## [Text passage]
>>

I've just run downstairs to see why my cat Koshka is delightedly
leaping about and purring so loud it sounds like someone revving a
Harley and it turns out there's a spider in the bath. But... it's not
just any spider either... it's BIG and hairy and ugly and my cat (whose
nick name is 'the anti-christ') is cheerfully playing with it! Anyway,
the reason for this part of my latest missive is... I've noticed a
strange phenomena with my cat. Since we arrived in Northern Ireland...
fluffy black wonder cat has decided he likes spiders. When at home in
Australia, in his 14 years, Koshka would have NEVER gone near a spider.
In Oz, the sight of a spider would send him running, howling and
hissing in panic and he'd not be comforted for hours. He would have
never approached one, certainly never played with one, torturing it
happily, as he's doing now. I've tried to approach him to remove
aforemention big hairy ugly nasty looking beast and the cat's not
having it; in fact he's hissing at me to back off. So... this is what I
want to know... how does he know the spiders in this country cannot
hurt him? They look the same; they act the same; in appearance just as
creepy as Aussie spiders, but they can't kill him as the deadly Australian spiders can... so how does he
know?
Have just learned that the Irish army regiments always wear
shamrocks in their jackets on St. Patricks Day and that incongrously,
all the shamrocks are imported from Australia. HA! Now I know what St.
Patrick did with all the snakes!
So... shopping the other day in Belfast, Fenton and I walked out of
a crowded Castle Court shopping centre and into a carpet of pigeons.
'There's a lot of vermin in this city,' I remark disgustedly. 'Yes,'
says Fenton, 'And there's a lot of pigeons too!' Sadly, in Belfast
litter covers every footpath and gutter and I'm wondering if the city
council employs street sweepers. Trash cans are few and far between...
and I can understand the reasoning behind the fact that there are so
few as, in the past, people put bombs in them... but now that's kinda
over, bins have not been replaced. People think nothing of throwing
their crisp packets, empty drink bottles and cans and cigarette butts
straight onto the street or out the car window. Cigarette butts thrown
out the car window! As an Australian, this horrifys me... do that in
Oz and 100,000 hectares of pristine bush land and rain forrest burst
into flames and go up in smoke! A South African mate the other day was
telling me that she spoke to a kid in the street telling him to pick up
his rubbish that he's just casually thrown into someone's garden while
walking past... and she was right royally told to ***k off and
threatened with a broken bottle. This type of behaviour is right
across the board here with people of all ages showing little respect
for their enviroment and none at all for those trying to protect it. Only 8% of people here re-cycle!

<<

## [Stored records]
>>

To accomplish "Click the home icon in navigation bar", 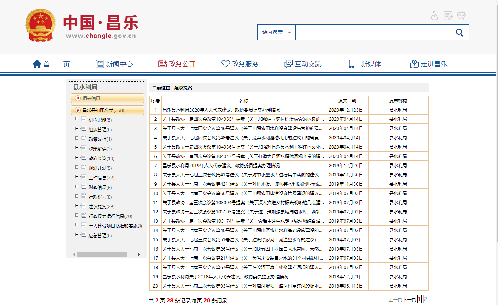I will (x=37, y=64).
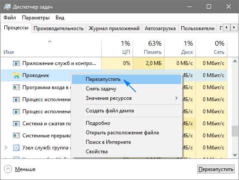Show more tabs with right arrow
239x180 pixels.
coord(234,28)
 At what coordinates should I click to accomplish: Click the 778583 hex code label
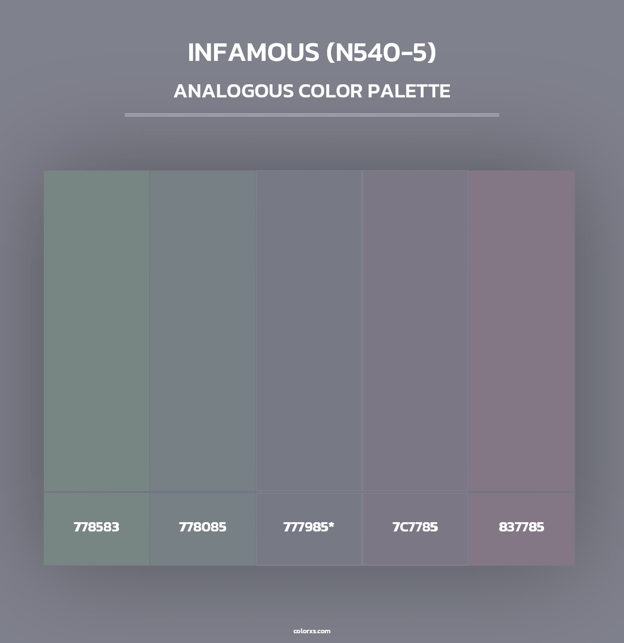coord(96,527)
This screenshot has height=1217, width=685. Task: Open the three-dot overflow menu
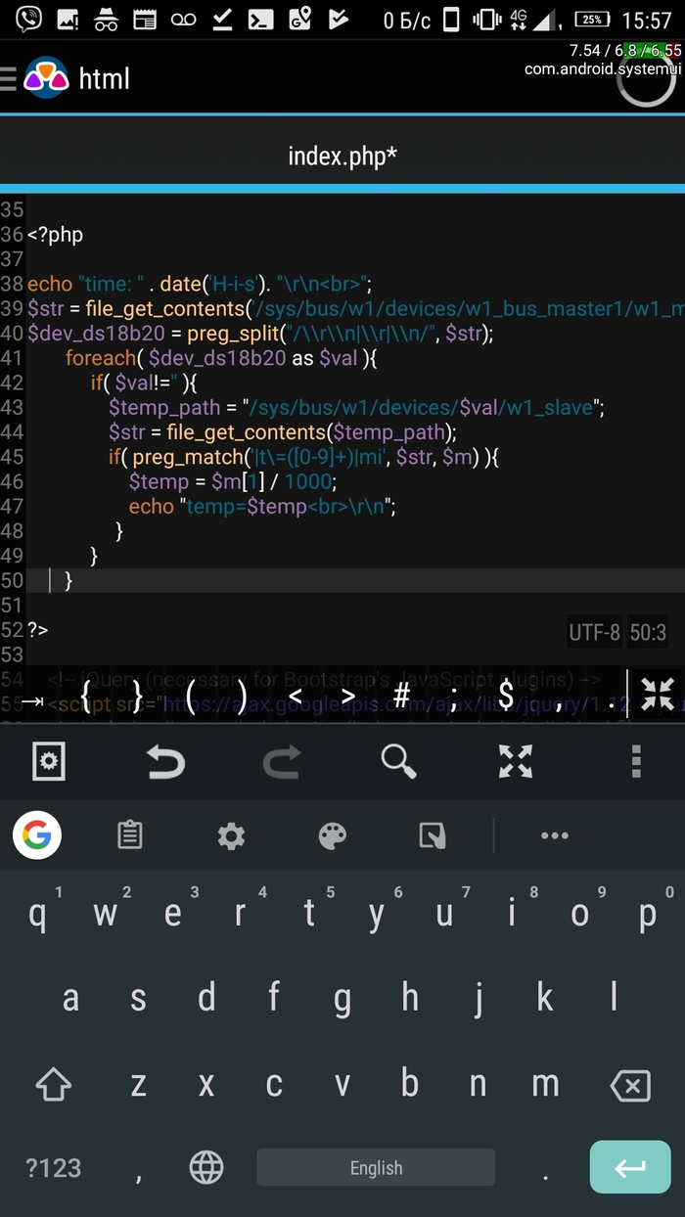pyautogui.click(x=635, y=760)
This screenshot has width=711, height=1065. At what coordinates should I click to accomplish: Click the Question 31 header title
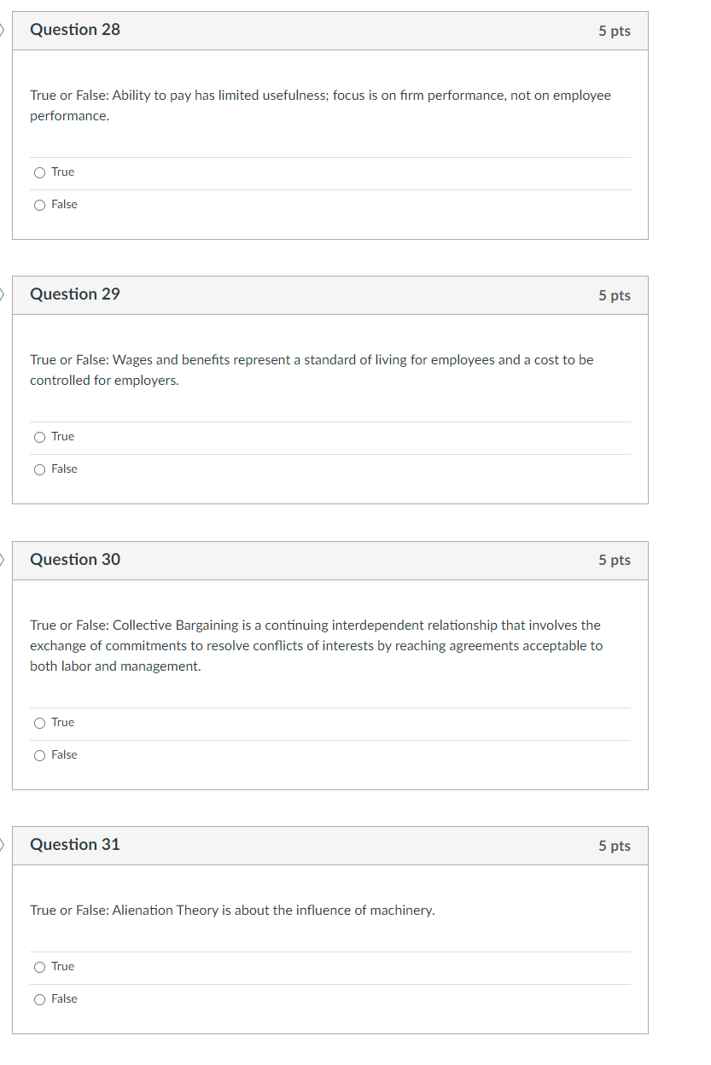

<<

## [Written task]
Can you write out the passage about the cat and Belfast, starting with "Have just learned" and going on through "carpet of pigeons.", and rename "shamrocks" to "clovers"? You won't need the material for anything here.

## [Reply to the exercise]
Have just learned that the Irish army regiments always wear
clovers in their jackets on St. Patricks Day and that incongrously,
all the clovers are imported from Australia. HA! Now I know what St.
Patrick did with all the snakes!
So... shopping the other day in Belfast, Fenton and I walked out of
a crowded Castle Court shopping centre and into a carpet of pigeons.